___ Dataset entries ___

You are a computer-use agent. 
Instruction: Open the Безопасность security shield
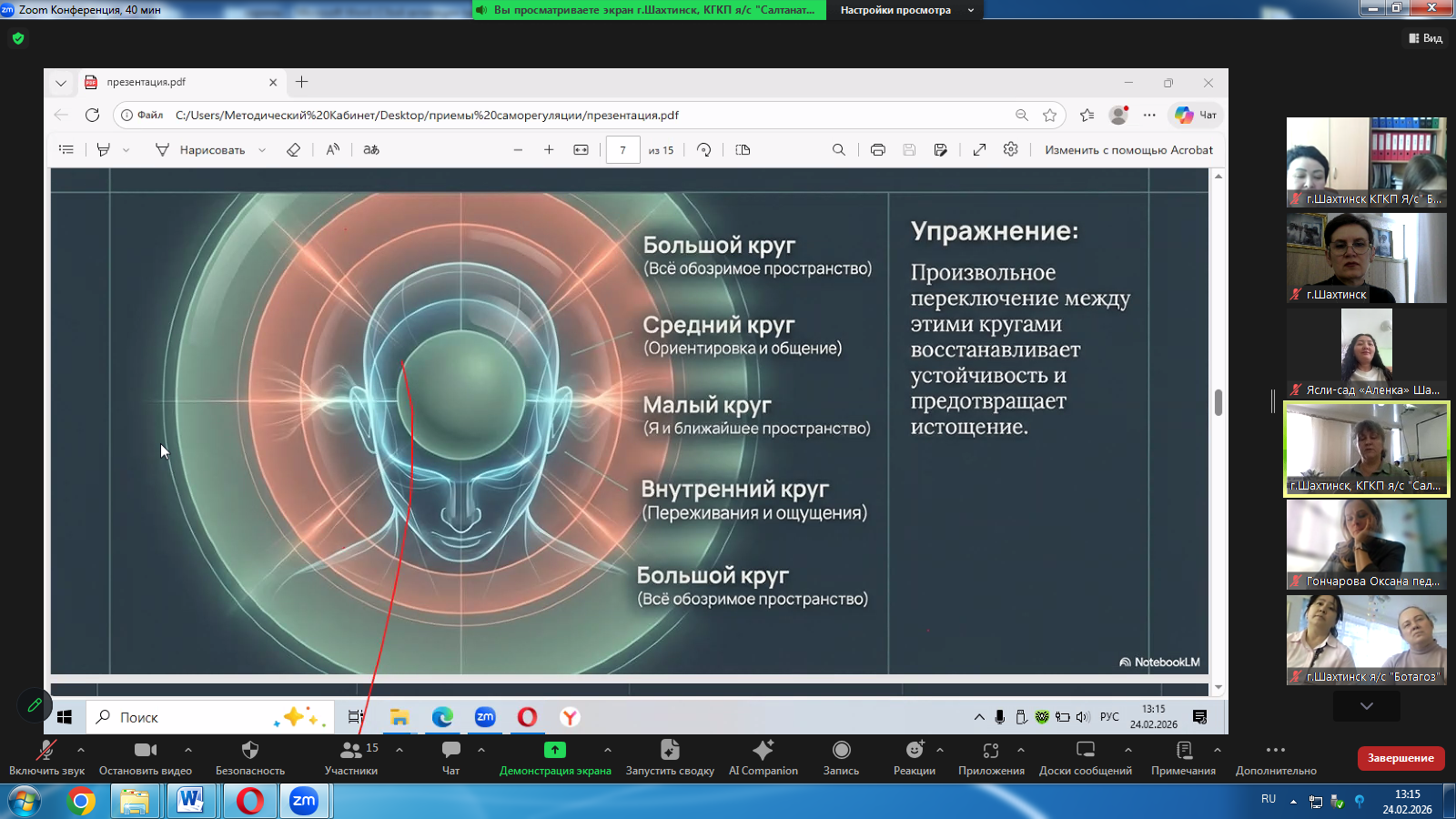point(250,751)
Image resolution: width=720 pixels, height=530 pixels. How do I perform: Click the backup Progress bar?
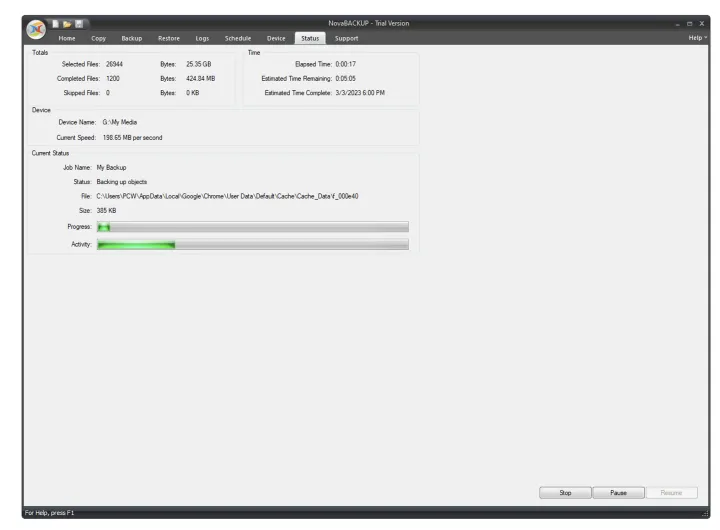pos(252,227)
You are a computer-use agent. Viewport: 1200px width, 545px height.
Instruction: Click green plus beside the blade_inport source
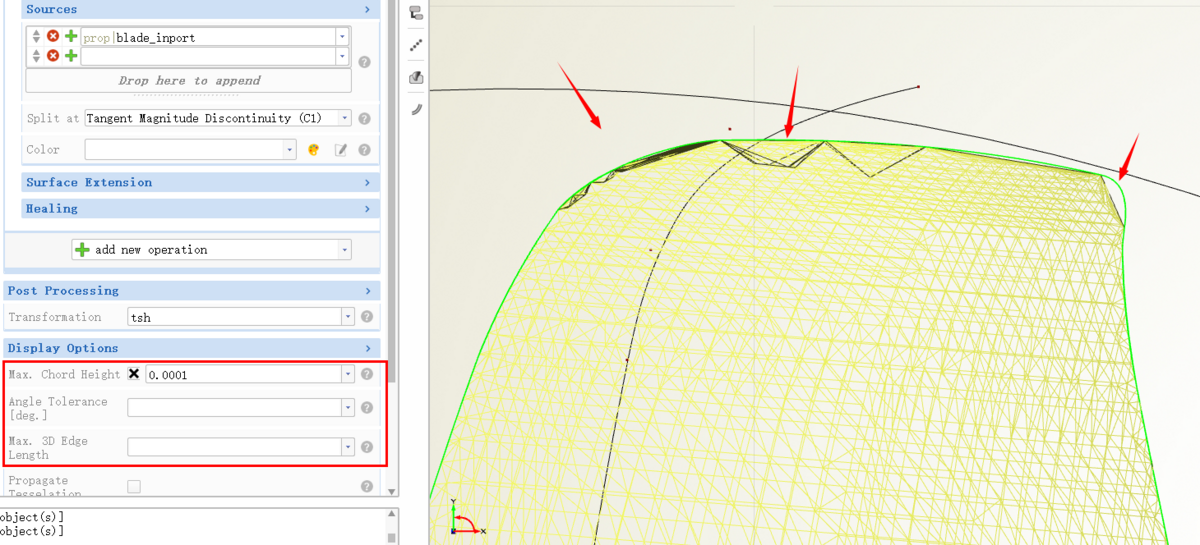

___

## Directions for this task
Leave out the pictures and restate, word for word, the lines from the top of the data through the line containing "You are a computer-use agent. Viewport: 1200px", both included.

## Output for this task
You are a computer-use agent. 
Instruction: Open the Безопасность security shield
point(250,751)
Image resolution: width=720 pixels, height=530 pixels. How do I perform: Click the backup Progress bar?
pos(252,227)
You are a computer-use agent. Viewport: 1200px width, 545px height.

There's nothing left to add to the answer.